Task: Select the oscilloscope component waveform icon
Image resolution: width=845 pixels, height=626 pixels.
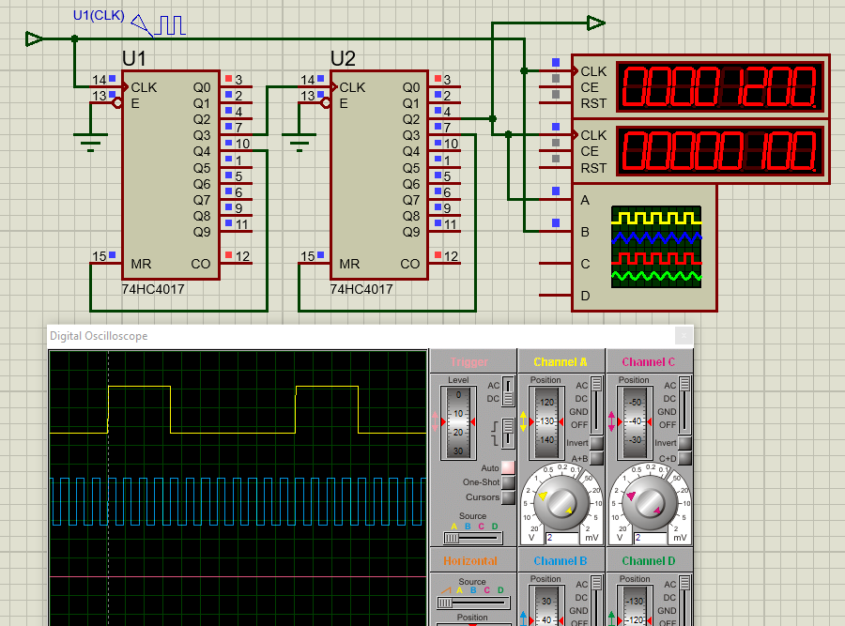Action: pyautogui.click(x=655, y=246)
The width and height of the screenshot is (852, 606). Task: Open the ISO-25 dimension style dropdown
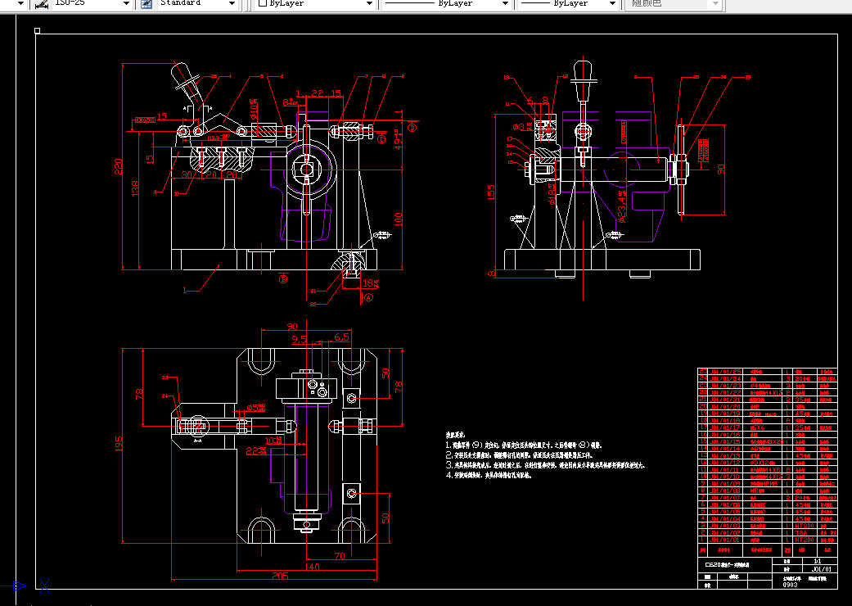pyautogui.click(x=125, y=4)
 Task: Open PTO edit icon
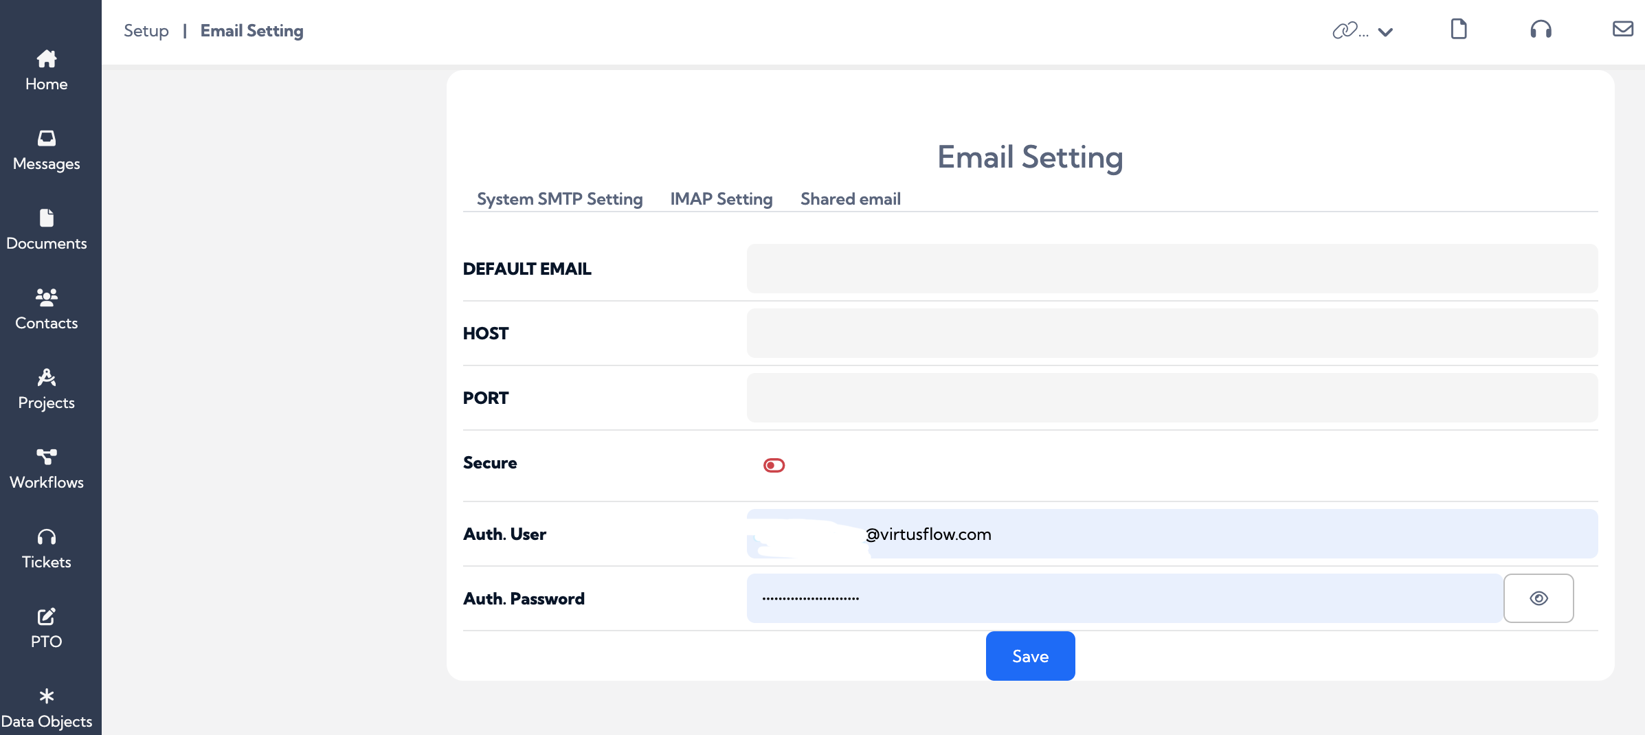(47, 616)
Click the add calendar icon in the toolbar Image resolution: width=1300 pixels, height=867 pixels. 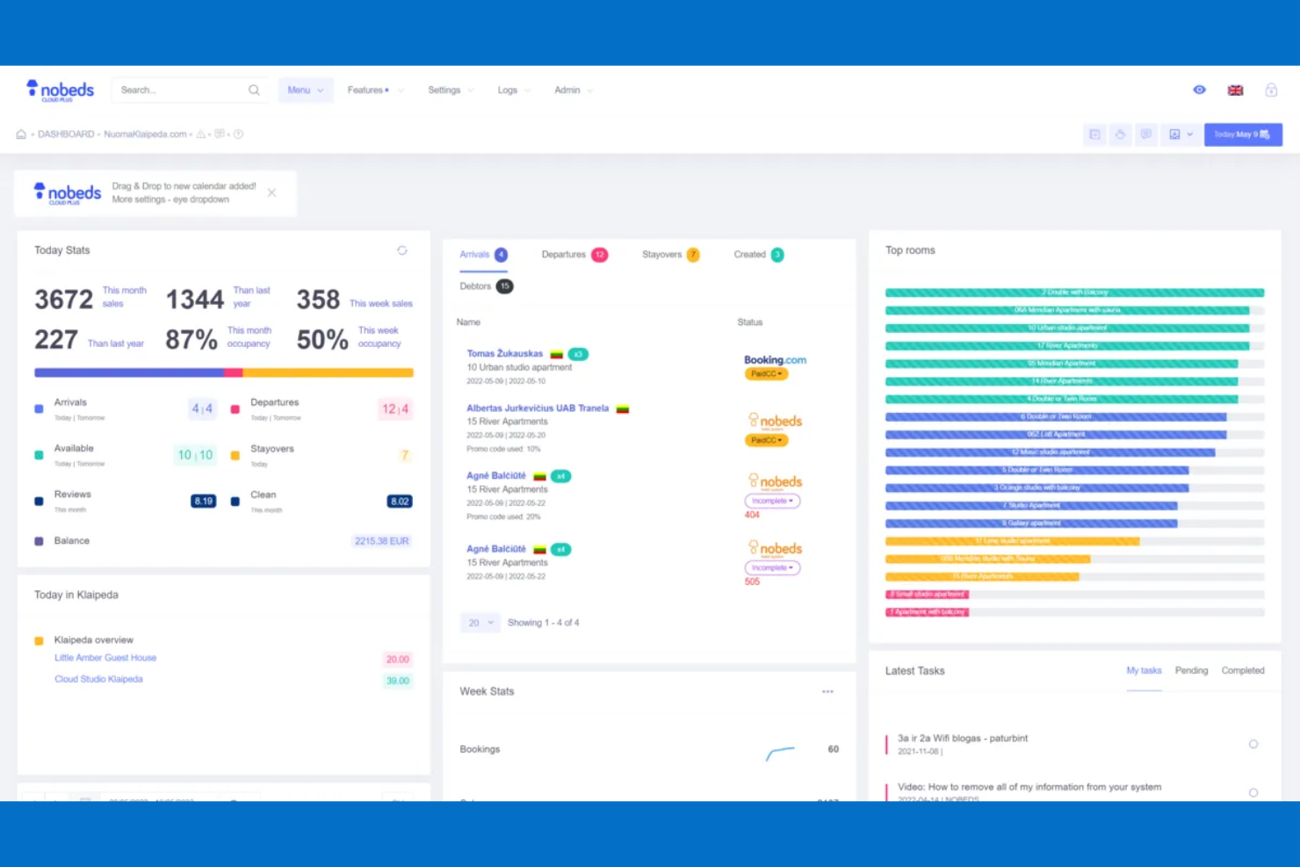point(1094,134)
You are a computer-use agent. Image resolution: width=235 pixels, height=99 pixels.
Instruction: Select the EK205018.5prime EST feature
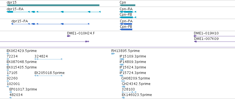pyautogui.click(x=48, y=76)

### Work to be completed:
The expected output is an exact retyping of the lines from the line with "You are a computer-use" through the last line of the data, with both ends kept and the pictures dropped.

### Task result:
You are a computer-use agent. Image resolution: width=235 pixels, height=99 pixels.
Instruction: Select the EK205018.5prime EST feature
pyautogui.click(x=48, y=76)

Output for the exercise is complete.